We deformed coarse-grained (∼10 mm) natural ice in axial compression at −30 °C, to an axial strain of 0.2, at three different angles to the existing strong crystallographic preferred orientation (CPO). We used three strain rates for each sample orientation. Cryo-electron backscatter diffraction (EBSD) maps show that after deformation there is a mixture of large (∼1–2 mm) relict grains, and finer (100–200 μm) recrystallised grains. The fine grains form a connected network in all samples. The large grains define a very strong CPO with equivalent but weaker CPOs in the recrystallised grains. The final CPO changed completely from its original orientation.

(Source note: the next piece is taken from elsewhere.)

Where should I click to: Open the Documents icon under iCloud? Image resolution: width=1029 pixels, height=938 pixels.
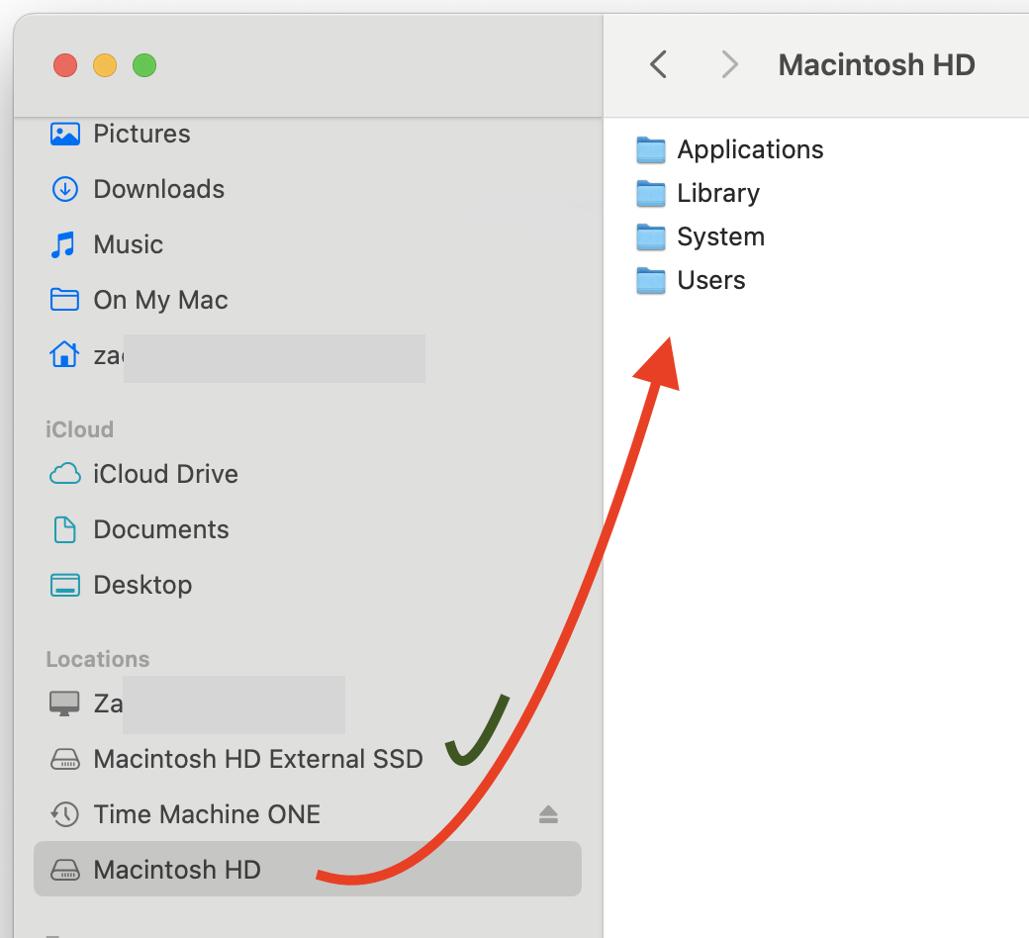coord(63,529)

Lattice distortion and subgrains equivalent in size to recrystallised grains suggest a subgrain rotation recrystallisation process has generated the recrystallised fraction. We suggest that strain rates were higher in the connected network of recrystallised grains because of a significant component of grain boundary sliding (GBS) that enables large grains to rotate by a combination of glide on the basal plane and rigid rotation, to define a very strong CPO. GBS weakens the CPO in the finer grained regions. The patterns of mechanical behaviour and the resultant microstructures do not bear an obvious relationship to original CPO.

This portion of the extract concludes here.